## Extrait du texte
────
Intervention de Jean-Paul Mattei

Réunion du mardi 17 septembre 2019 à 17h00
Commission des finances, de l'économie générale et du contrôle budgétaire

Photo issue du site de l'Assemblée nationale ou de WikipediaJean-Paul Mattei, rapporteur :

La mission d'information nous a permis, au delà de nos différences politiques, d'approfondir, tant philosophiquement que juridiquement, la question de l'impôt universel et la notion de citoyenneté.

Ce travail s'inscrit – cela a été dit plusieurs fois, notamment par la présidente – dans un contexte national marqué par les réformes fiscales de ces dernières années visant à lutter contre la fraude fiscale et l'évasion fiscale et marqué aussi par un contexte international que l'on pourrait qualifier de dumping fiscal. L'assujettissement à la fiscalité américaine des Français nés aux États-Unis a aussi marqué l'actualité fiscale et a suscité une précédente mission d'information de notre commission. La question de l'opportunité d'instaurer en France un impôt universel avait déjà été évoquée à cette occasion par les rapporteurs Marc Le Fur et Laurent Saint-Martin. Nous avions déjà vu la limite de cette forme de taxation.
────
## Données

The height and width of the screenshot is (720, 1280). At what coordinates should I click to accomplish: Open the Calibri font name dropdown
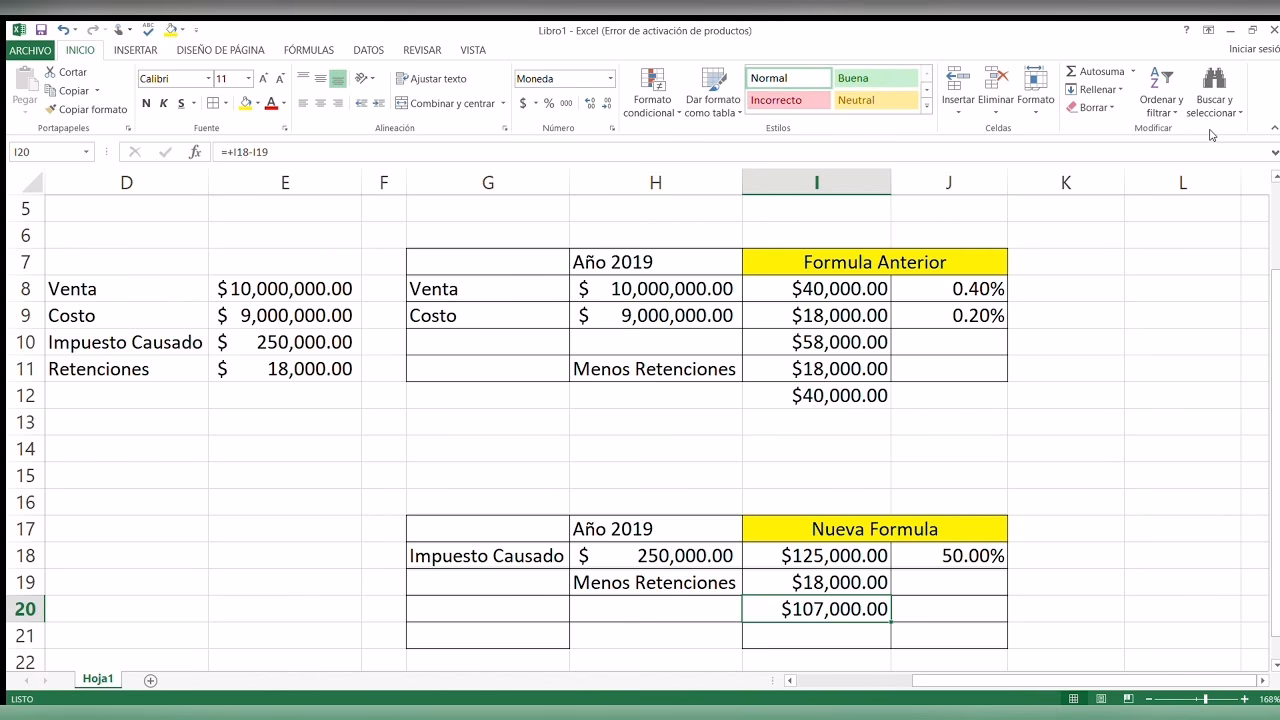click(x=208, y=78)
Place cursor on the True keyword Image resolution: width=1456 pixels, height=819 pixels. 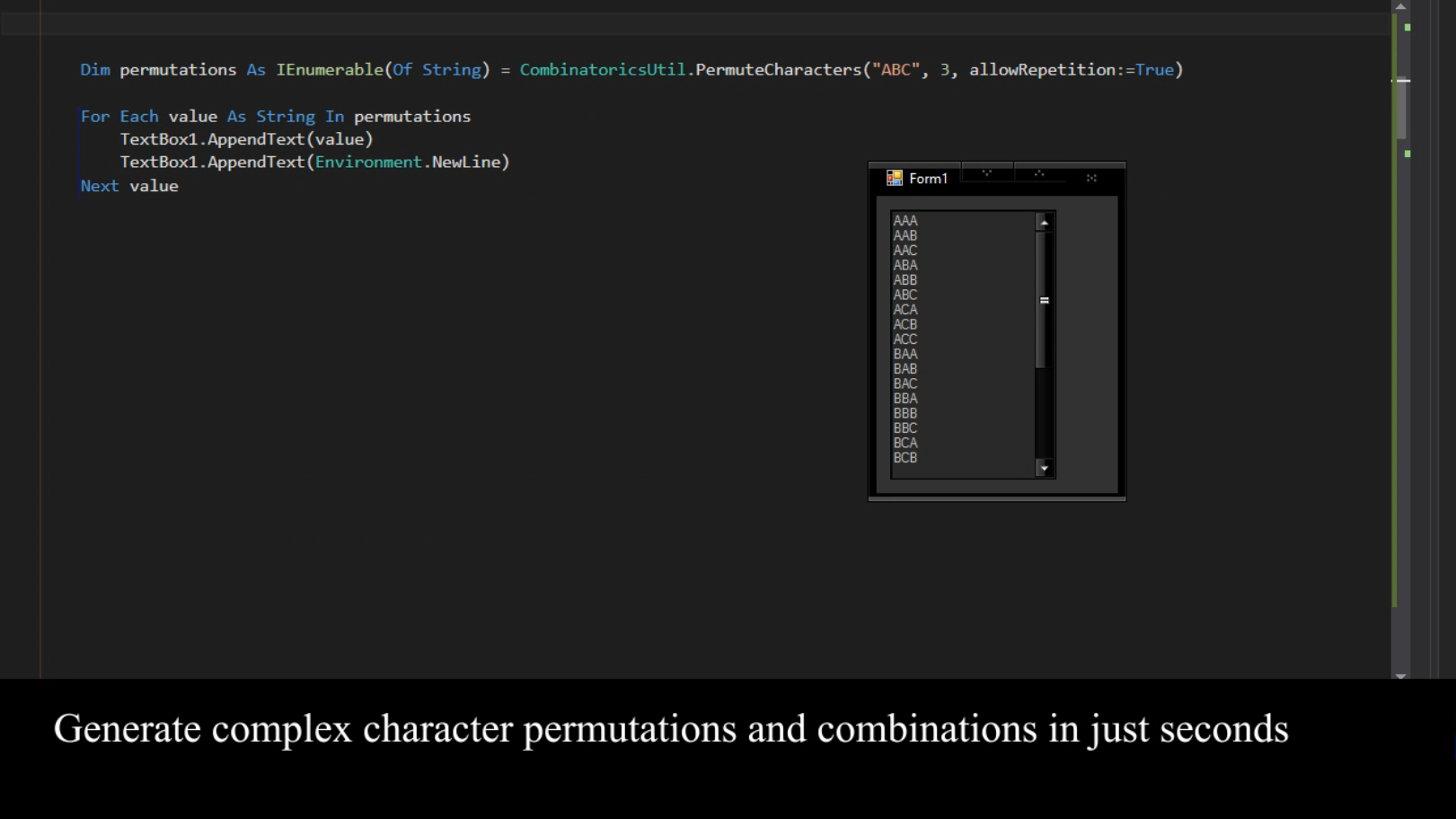point(1154,70)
────
## Consignes
**a)** Selon l'intervention sur l'impôt universel, quels rapporteurs avaient déjà évoqué l'opportunité d'instaurer cet impôt en France lors d'une précédente mission d'information ?
**b)** Poursuivez l'intervention sur l'impôt universel à partir de sa dernière phrase.

## Réponses
**a)** Marc Le Fur et Laurent Saint-Martin.

**b)**
Je voudrais vous faire part des difficultés que nous avons rencontrées. Au niveau de notre droit interne, tout d'abord, retenir la nationalité comme critère d'éligibilité à l'impôt sur le revenu pose des difficultés d'articulation avec le droit général de la nationalité française et le fait que notre pays admette la binationalité. En effet, les binationaux pourraient, en cas de résidence dans le second pays de nationalité, éviter l'impôt français, ce qui créerait des inégalités de traitement que notre droit n'admet pas. De plus, remplacer la résidence fiscale par la nationalité aurait des conséquences sur d'autres prélèvements obligatoires, tels que l'impôt sur les successions. Penser à l'impôt universel implique ainsi de clarifier quel revenu serait concerné et nécessiterait donc une étude d'impact exhaustive. Au niveau du droit existant dans les autres pays ensuite, les principales dispositions fiscales étrangères qui permettent l'optimisation fiscale concernent principalement les entreprises et non les particuliers. Celles qui concernent les particuliers portent essentiellement sur les revenus du capital, dividendes ou plus-values, et les successions, et beaucoup moins sur les revenus du travail. Penser un impôt universel afin que chacun paye sa juste part d'impôts impliquerait ainsi une réforme globale.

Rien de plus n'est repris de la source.